Si usted llega a un restaurante promedio en uno de nuestros epicentros turísticos debe prepararse para un tratamiento que impacientaría al mismo Job. En primer lugar, notará que no hay suficientes camareros. Los pocos, poquísimos que suele haber, revolotean por la estancia poniendo más atención a escribir las órdenes nuevas que a servir los platos de las órdenes primeras. Con lo cual aumentan exponencialmente la congestión en el lugar. Como no importa que sea imposible físicamente atender a toda la gente que ha ordenado el servicio, éste colapsa totalmente al poco rato de iniciada la jornada gastronómica. Y es que, si no hay meseros, tampoco hay suficientes cocineros, y ayudantes de cocina y demás agregados a la actividad de preparar las viandas. Y por ello la cocina es pequeña y aún con la mejor voluntad es imposible moverse en ella con eficacia.

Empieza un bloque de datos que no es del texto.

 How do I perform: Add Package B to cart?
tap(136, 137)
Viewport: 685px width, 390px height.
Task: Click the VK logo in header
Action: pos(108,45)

En suma, el "servicio", en el sentido norteamericano del término es un desastre. Y termina por indignar al pobre extranjero que se atreve a entrar ingenuamente en el restaurante, casi siempre de nombre, ese sí, familiar al extranjero.
Los colombianos, en cambio, con algunos irascibles que protestan -y que son muy criticados por ello-, están acostumbrados a ser pacientes. Y una larga tradición de abusos en el suministro de toda clase de servicios, los ha acostumbrado a creer que quienes deben justificar las fallas del prestador de servicio, son ellos. Y por eso el servicio nunca mejora. Y por eso no tenemos infraestructura para el turismo.